OBJECTIVES:
- A) Print the "How To Be Now" passage word for word, starting at "When the three" and ending at "into our scholarship.".
- B) Write the next part of the introduction to the "How To Be Now" issue on contemporary studies, picking up after its final sentence.

Issue 2: How To Be Now
"What's happening with the special issue? The 'now' of its title keeps changing its referent!" So one of our contributors complained in June, after we had predicted an April publication date. This special issue has been much longer in the making, of course: it began with The Contemporary, a conference we organized in spring 2016, which already feels like a separate epoch. The speed with which "now" becomes "then" has increased dramatically over the last two centuries, and today it has reached the near-vertical pitch of infinite approach: the "now" and "then" have almost merged — call it the temporality of the Internet, or the Greater Acceleration.
When the three of us were still graduate students — less than a decade ago, not even a blip on in the conventional historical record — "contemporary literature" courses began at 1945, or perhaps 1965, and "The Contemporary" was not yet a widely accepted academic field. Now we are all engaged in the field of contemporary studies; we have all even taught courses based entirely on texts published within the calendar year of the course. The discipline's new openness to the extreme present is thrilling for intellectual reasons, and a relief for expressive purposes, allowing us to bring the dominant feeling of contemporary experience — anxiety — into our scholarship.
This anxiety about the "now" is far from the space-age midcentury infatuation with being "of the moment" or the coming moment, or the fin-de-siècle embrace of the "power of the now." As scholars, this anxiety exhibits itself as an overwhelming sense that we are missing the present as it happens — or, to use a phrase that has already been consigned to the digital dustbin of the extremely recent past, FOMO. ("Fear of missing out," in case it passed you by.) We are anxious that our objects of study are no longer contemporary or perhaps never were, and that in our attempt to address everyone we'll address no one at all. So we obsess about ourselves — about the constant disintegration and regeneration (or not) of academic fields, about our desire to read and watch and listen to everything, about our intellectual and ethical responsibility to address audiences from disparate subject positions and levels of access. We constantly ask, "How to be now now?"

STORED RECORDS:
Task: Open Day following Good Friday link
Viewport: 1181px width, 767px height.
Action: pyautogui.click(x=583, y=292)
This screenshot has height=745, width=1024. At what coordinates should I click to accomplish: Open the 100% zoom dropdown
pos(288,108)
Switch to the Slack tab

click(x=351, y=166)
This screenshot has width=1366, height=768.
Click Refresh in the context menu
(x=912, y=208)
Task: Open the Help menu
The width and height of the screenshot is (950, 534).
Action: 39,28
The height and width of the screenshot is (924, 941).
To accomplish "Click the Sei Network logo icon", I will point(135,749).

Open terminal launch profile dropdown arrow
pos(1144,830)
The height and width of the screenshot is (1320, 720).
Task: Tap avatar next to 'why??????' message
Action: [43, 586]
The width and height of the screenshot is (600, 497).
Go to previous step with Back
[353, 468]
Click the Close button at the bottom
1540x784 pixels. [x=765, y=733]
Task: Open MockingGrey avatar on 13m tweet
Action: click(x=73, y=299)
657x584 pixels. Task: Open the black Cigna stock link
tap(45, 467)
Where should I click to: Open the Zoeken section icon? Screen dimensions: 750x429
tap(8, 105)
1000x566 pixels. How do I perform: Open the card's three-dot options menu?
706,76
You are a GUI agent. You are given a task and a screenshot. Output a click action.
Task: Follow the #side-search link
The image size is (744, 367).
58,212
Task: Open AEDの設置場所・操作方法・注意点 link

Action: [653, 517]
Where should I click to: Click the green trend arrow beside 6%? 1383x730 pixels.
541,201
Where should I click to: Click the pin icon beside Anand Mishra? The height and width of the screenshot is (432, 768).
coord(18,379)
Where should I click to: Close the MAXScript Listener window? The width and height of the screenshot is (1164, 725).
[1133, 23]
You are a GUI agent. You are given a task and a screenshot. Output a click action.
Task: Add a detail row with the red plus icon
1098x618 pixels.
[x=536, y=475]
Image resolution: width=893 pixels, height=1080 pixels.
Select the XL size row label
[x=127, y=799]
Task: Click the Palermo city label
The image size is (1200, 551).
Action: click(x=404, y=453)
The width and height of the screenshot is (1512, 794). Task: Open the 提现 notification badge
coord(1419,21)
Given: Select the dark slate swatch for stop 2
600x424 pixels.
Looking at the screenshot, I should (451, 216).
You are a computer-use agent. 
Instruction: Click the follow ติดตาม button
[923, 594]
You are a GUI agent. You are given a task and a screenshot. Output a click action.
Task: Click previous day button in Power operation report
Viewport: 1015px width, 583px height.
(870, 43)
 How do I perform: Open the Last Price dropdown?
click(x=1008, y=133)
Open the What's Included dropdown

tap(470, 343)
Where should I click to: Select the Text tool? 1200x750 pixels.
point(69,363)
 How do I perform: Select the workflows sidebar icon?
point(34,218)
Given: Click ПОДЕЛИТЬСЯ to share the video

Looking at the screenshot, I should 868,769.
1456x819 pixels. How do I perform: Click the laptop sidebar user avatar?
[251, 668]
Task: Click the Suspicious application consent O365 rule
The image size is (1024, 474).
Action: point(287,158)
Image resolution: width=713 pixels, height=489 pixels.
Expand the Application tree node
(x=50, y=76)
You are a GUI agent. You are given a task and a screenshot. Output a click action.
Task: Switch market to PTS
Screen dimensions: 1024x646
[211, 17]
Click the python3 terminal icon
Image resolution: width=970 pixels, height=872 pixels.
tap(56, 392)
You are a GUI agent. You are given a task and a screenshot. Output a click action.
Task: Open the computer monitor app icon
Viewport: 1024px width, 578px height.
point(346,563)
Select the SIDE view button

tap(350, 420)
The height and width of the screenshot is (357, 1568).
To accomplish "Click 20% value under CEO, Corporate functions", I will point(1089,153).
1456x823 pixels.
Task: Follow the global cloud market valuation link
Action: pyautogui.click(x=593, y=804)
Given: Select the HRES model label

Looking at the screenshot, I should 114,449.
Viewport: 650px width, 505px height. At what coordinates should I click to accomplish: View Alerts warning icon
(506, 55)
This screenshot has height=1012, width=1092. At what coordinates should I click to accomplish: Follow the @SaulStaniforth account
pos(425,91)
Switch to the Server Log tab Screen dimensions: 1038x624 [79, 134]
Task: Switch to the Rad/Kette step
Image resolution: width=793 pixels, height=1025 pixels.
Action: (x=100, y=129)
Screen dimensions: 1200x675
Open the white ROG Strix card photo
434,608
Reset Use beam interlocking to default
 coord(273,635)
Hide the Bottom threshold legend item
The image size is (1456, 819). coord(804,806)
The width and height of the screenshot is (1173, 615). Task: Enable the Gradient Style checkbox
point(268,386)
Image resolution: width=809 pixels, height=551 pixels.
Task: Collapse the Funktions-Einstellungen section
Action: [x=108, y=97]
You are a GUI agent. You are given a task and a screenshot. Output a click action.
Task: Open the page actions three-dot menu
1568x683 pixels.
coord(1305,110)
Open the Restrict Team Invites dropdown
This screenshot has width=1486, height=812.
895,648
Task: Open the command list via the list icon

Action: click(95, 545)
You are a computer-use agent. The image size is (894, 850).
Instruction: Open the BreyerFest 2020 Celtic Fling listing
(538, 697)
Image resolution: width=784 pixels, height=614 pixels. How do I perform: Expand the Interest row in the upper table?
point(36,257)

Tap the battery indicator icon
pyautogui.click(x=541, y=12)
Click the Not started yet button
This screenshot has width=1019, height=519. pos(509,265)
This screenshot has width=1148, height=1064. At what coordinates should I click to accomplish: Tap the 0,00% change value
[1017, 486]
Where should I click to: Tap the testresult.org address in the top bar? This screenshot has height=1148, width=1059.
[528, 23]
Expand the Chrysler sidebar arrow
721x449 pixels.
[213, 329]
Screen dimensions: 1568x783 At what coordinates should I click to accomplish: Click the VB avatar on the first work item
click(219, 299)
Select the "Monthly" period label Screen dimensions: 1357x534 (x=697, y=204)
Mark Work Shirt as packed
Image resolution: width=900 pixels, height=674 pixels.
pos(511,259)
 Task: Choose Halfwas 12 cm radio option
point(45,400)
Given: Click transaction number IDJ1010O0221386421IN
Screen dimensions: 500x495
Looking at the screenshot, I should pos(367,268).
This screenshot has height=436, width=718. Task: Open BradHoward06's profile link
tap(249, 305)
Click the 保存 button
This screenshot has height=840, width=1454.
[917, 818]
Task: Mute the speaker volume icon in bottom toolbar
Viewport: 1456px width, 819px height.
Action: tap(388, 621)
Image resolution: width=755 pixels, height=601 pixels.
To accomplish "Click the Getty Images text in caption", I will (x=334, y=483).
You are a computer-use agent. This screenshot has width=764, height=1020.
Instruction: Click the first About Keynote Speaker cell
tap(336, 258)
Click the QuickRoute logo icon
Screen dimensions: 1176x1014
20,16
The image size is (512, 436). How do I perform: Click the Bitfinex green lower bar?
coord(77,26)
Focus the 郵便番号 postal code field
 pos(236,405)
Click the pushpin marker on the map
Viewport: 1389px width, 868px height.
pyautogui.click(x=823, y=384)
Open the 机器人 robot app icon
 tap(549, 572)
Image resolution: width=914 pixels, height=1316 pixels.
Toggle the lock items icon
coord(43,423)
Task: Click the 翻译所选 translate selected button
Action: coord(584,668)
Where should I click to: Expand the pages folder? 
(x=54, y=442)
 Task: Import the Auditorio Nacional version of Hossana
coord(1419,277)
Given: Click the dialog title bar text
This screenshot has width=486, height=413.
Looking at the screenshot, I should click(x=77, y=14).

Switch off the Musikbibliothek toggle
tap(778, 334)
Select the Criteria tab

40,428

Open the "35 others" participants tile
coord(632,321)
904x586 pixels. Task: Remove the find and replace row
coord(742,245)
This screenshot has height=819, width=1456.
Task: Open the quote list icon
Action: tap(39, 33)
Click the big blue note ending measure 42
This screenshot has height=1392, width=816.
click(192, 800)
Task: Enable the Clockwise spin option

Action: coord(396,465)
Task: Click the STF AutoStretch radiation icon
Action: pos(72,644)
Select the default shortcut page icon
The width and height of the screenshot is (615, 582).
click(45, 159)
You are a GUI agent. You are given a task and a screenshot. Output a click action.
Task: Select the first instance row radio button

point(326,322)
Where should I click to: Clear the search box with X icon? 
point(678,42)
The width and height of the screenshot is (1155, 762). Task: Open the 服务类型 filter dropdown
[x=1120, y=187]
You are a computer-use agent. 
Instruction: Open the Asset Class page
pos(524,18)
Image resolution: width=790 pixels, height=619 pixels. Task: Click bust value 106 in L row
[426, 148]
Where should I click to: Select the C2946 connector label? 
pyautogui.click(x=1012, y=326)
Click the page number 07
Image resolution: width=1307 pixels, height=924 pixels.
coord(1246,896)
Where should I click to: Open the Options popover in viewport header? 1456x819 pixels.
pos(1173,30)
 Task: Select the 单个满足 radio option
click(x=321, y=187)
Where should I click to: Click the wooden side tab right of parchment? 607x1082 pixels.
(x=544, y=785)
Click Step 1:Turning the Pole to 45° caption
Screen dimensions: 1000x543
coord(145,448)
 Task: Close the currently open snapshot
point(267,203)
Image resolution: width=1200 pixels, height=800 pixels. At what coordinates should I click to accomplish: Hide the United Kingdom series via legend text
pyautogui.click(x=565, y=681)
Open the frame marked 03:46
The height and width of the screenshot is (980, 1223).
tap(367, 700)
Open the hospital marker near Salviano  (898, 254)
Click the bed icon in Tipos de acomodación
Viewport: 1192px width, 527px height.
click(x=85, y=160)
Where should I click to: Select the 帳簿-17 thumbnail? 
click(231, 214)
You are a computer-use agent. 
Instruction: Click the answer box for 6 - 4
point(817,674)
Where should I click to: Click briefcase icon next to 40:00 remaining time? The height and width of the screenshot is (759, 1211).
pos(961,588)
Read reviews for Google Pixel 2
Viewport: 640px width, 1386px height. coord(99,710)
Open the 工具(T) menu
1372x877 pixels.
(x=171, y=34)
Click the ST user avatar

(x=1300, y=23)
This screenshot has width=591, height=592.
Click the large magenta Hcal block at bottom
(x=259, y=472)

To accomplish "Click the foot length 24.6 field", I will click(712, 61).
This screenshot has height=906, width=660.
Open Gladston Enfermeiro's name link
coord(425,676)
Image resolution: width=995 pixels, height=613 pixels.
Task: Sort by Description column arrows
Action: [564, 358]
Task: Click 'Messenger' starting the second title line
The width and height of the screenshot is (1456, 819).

ANSWERS BY TASK:
- A)
When the three of us were still graduate students — less than a decade ago, not even a blip on in the conventional historical record — "contemporary literature" courses began at 1945, or perhaps 1965, and "The Contemporary" was not yet a widely accepted academic field. Now we are all engaged in the field of contemporary studies; we have all even taught courses based entirely on texts published within the calendar year of the course. The discipline's new openness to the extreme present is thrilling for intellectual reasons, and a relief for expressive purposes, allowing us to bring the dominant feeling of contemporary experience — anxiety — into our scholarship.

- B)
The study of the contemporary literature and culture has always presented a daunting set of challenges. The contemporary refuses periodization — today's contemporary will not be tomorrow's. The contemporary refuses a canon — an agreed-upon set of objects to ground discussion and debate. The contemporary defies expertise—we can't accumulate knowledge about ever-changing objects. The contemporary resists perspective—we can't reliably distinguish fads from innovations. And most daunting: the contemporary is us — and we rarely know ourselves despite our obsessive self-regard.
The study of our contemporary exacerbates these challenges. Buzzwords make the point: information overload, distraction culture, niche culture, fake news, the precariat, interdisciplinarity, disciplinarity, social media, hype, the news cycle, the war on the humanities, the hot-take, Twitter, and, yes, FOMO. We are constantly being reminded about the ephemerality and multiplicity of the present. How can we even begin to understand the now now — let alone write about it accurately?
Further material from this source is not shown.